2C:20-2.4 Leader of Cargo Theft Network
4. a. A person is a leader of a cargo theft network if he conspires with others as an organizer, supervisor, financier or manager to engage for profit in a scheme or course of conduct to unlawfully take, dispose of, distribute, bring into, transport, or store in this State property stolen from a cargo carrier, where the amount is at least $5,000.
(1)Except as provided in paragraph (2) of this subsection, leader of a cargo theft network is a crime of the second degree. Notwithstanding the provisions of subsection a. of N.J.S.2C:43-3, the court may impose a fine not to exceed $250,000 or five times the retail value of the property seized at the time of the arrest, whichever is greater.
(2)Leader of a cargo theft network is a crime of the first degree if the scheme or course of conduct to unlawfully take, dispose of, distribute, bring into, transport, or store in this State property stolen from a cargo carrier included the use or threatened use of any deadly weapon, as defined in N.J.S.2C:39-1 in the commission of the theft. Nothing in this subsection shall be deemed to limit the authority or discretion of the State to charge or prosecute any person for robbery under N.J.S.2C:15-1 or for any other offense, nor shall a conviction for robbery merge with any conviction under this section. Notwithstanding the provisions of subsection a. of N.J.S.2C:43-3, the court may impose a fine not to exceed $500,000 or five times the retail value of the property seized at the time of the arrest, whichever is greater.
b. Notwithstanding the provisions of N.J.S.2C:1-8, a conviction of leader of a cargo theft network shall not merge with the conviction for any offense which is the object of the conspiracy. Nothing contained in this act shall prohibit the court from imposing an extended term pursuant to N.J.S.2C:43-7; nor shall this act be construed in any way to preclude or limit the prosecution or conviction of any person for conspiracy under N.J.S.2C:5-2, or any prosecution or conviction for any other offense.

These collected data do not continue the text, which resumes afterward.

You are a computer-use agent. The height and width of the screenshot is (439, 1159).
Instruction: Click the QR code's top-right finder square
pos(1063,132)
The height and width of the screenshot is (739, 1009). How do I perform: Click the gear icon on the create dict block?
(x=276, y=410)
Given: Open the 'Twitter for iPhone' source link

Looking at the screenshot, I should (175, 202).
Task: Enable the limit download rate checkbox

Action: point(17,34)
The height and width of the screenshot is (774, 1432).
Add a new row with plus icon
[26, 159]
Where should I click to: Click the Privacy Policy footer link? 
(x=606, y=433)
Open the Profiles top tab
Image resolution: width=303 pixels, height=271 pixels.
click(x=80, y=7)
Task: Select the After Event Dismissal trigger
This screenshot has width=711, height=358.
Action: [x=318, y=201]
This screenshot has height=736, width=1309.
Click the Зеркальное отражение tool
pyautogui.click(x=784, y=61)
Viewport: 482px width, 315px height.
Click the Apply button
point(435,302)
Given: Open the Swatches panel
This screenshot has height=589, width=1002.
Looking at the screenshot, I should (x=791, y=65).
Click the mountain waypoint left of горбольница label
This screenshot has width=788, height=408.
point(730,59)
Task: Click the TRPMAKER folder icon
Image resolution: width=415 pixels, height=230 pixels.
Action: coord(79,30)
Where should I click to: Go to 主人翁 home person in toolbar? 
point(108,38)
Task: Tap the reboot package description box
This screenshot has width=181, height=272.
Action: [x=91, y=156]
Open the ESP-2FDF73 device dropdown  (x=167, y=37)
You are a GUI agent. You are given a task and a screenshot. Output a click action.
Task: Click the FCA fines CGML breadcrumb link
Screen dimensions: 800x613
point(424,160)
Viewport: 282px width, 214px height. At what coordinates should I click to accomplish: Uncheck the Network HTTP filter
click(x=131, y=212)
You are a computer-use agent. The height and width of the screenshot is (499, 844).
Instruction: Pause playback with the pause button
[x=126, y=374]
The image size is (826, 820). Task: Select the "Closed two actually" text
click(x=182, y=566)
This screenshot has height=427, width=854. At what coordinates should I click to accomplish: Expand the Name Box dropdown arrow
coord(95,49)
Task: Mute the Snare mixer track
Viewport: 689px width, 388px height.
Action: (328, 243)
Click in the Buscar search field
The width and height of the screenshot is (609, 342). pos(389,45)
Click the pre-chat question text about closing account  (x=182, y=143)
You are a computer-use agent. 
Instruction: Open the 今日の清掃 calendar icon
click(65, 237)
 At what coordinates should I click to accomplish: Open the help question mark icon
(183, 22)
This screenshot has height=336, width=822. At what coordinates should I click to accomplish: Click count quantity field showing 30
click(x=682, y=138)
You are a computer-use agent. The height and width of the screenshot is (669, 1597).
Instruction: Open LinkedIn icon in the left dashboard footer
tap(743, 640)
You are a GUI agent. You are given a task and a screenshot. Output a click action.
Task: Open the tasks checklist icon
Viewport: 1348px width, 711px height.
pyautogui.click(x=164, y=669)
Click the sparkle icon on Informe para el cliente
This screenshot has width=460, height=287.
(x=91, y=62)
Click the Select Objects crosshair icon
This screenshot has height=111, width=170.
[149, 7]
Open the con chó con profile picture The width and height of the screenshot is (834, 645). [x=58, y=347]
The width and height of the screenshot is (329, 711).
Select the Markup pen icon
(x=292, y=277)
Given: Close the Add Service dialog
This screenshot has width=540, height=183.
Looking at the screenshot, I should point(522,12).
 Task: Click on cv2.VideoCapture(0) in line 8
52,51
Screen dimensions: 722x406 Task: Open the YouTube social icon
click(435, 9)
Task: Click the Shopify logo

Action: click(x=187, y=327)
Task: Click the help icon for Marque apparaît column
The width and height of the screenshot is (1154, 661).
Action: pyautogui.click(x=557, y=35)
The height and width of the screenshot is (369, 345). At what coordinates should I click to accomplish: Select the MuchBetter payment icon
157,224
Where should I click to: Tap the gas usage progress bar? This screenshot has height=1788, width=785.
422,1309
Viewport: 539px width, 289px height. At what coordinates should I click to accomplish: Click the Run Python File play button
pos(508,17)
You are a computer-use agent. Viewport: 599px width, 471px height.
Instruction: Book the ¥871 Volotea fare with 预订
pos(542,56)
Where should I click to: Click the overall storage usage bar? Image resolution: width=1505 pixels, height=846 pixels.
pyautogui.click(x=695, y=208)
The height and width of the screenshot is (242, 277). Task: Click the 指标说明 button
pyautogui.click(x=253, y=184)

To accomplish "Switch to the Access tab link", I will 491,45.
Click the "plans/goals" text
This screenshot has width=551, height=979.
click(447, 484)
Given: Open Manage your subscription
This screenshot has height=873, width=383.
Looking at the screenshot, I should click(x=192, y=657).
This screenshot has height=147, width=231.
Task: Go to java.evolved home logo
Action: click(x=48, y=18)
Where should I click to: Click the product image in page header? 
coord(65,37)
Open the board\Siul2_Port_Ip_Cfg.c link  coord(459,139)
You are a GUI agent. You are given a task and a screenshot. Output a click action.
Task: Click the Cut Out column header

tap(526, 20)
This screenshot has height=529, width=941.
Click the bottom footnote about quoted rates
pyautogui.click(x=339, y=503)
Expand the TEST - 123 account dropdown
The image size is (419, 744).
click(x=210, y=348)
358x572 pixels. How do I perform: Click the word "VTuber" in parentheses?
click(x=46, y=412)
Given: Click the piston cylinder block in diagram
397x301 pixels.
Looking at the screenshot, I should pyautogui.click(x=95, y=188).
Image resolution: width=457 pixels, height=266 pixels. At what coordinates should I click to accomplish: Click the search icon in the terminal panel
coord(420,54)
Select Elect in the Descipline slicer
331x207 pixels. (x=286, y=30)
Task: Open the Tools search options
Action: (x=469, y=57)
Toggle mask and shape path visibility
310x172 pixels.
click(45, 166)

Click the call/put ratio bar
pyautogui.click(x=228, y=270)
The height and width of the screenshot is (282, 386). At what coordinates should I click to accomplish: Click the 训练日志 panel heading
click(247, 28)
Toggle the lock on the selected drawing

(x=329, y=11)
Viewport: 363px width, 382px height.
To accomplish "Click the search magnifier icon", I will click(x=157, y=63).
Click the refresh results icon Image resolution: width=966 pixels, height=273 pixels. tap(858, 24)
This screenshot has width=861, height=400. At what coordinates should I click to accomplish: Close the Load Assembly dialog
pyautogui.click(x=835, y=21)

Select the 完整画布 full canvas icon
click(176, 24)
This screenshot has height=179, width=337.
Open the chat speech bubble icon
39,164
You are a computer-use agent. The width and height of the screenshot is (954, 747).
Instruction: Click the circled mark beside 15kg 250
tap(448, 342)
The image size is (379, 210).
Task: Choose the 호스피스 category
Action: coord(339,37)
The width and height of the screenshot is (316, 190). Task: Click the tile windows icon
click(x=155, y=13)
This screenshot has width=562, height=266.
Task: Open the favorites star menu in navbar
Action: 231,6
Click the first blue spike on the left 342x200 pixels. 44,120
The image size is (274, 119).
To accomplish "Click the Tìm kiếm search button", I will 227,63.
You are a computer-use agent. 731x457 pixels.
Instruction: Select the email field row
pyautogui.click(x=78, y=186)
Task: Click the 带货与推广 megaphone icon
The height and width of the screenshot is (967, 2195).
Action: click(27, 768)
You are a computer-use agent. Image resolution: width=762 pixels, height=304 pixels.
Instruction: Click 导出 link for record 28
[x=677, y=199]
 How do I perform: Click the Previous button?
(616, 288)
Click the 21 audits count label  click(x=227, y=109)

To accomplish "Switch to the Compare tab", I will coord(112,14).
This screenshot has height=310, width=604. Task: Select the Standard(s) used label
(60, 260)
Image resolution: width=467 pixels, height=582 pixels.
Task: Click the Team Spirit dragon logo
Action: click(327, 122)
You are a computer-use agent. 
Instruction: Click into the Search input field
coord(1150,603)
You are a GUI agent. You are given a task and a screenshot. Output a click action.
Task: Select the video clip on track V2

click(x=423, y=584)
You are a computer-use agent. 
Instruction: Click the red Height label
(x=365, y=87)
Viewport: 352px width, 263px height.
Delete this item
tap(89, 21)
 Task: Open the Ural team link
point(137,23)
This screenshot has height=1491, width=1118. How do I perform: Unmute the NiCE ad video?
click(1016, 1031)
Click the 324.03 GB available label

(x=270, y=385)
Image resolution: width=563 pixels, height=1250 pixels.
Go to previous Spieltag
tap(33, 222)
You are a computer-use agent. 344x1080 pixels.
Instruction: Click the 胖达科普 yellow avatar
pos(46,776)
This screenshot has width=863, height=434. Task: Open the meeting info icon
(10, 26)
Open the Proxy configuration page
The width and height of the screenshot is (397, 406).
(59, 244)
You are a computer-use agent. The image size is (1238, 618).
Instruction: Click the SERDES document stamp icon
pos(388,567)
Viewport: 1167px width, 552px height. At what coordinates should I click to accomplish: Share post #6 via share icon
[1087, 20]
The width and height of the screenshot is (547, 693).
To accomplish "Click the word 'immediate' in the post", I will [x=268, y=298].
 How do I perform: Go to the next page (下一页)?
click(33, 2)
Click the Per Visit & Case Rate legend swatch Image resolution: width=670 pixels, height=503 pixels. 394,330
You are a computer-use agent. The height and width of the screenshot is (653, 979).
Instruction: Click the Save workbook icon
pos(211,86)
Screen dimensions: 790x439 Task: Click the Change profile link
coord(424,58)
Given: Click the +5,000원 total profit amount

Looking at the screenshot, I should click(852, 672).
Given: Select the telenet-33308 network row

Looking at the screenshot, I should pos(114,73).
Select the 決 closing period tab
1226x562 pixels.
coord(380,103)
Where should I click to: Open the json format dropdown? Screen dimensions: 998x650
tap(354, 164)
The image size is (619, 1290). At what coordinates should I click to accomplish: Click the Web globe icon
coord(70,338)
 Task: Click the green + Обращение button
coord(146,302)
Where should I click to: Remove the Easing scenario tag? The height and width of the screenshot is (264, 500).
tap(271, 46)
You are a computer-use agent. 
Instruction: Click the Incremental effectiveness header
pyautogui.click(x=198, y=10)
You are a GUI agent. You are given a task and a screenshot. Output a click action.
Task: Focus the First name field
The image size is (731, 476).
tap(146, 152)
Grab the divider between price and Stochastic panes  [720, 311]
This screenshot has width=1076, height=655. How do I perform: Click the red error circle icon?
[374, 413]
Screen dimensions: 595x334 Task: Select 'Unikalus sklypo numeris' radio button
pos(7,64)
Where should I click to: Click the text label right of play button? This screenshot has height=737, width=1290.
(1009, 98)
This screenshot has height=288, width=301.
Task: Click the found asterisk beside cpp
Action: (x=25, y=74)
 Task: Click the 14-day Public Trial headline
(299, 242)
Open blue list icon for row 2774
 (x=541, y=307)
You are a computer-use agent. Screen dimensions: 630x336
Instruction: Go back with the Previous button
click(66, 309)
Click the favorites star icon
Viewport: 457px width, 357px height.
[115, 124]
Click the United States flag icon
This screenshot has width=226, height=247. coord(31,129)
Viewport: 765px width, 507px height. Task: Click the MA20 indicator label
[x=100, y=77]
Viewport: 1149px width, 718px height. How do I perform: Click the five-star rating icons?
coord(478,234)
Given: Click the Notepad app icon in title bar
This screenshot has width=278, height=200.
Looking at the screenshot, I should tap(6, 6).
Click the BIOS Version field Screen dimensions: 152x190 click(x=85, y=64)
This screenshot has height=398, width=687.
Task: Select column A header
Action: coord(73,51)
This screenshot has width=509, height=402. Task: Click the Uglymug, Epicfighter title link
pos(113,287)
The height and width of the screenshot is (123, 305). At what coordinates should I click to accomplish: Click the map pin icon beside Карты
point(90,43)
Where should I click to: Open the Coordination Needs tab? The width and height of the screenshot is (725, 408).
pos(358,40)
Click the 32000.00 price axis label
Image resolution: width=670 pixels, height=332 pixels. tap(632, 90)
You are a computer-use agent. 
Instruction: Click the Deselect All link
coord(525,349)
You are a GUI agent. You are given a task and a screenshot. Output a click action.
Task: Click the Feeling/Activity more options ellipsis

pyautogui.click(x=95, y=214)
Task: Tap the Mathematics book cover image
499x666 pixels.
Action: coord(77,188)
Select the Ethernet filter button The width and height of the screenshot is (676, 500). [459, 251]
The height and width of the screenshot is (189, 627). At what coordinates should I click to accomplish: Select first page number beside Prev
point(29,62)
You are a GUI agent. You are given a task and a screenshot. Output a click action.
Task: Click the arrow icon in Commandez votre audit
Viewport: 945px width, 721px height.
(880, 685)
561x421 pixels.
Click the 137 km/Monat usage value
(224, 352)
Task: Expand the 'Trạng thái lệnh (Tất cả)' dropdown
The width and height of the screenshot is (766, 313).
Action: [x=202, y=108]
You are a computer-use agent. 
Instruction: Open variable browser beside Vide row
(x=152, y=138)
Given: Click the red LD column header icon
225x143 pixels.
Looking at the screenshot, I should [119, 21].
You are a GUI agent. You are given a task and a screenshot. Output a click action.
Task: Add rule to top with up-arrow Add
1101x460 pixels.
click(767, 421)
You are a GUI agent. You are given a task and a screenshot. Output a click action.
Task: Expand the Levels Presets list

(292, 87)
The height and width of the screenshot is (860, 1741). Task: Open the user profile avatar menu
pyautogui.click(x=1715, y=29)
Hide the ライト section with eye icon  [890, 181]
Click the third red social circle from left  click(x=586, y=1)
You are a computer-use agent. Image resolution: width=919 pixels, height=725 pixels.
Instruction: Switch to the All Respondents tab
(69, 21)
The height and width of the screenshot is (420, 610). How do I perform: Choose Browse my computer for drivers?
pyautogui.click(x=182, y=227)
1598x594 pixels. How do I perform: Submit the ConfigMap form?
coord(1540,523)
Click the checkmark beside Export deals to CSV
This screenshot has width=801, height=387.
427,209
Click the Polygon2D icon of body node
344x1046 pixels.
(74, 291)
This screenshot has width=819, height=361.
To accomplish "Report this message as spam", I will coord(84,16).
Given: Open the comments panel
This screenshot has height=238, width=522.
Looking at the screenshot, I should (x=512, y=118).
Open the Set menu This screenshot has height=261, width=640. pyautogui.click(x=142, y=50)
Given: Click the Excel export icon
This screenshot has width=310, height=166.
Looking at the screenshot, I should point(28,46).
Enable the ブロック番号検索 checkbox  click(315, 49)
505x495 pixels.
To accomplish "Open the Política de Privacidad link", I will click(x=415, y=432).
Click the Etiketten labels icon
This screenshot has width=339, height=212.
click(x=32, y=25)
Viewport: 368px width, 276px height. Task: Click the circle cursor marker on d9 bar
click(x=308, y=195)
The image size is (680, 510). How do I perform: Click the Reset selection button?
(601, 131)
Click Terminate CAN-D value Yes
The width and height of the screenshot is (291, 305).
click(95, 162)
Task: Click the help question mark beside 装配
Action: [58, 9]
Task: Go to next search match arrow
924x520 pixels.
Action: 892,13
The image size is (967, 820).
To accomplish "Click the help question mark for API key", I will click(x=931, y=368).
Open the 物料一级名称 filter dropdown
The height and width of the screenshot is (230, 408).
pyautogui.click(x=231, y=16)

c. It shall not be necessary in any prosecution under this section for the State to prove that any intended profit was actually realized. The trier of fact may infer that a particular scheme or course of conduct was undertaken for profit from all of the attending circumstances, including but not limited to the number of persons involved in the scheme or course of conduct, the actor’s net worth and his expenditures in relation to his legitimate sources of income, the amount of property or number of incidents of theft, or the amount of cash or currency involved.
d. It shall not be a defense to a prosecution under this section that the stolen property was brought into, transported or stored in this State solely for ultimate distribution in another jurisdiction; nor shall it be a defense that any profit was intended to be made in another jurisdiction.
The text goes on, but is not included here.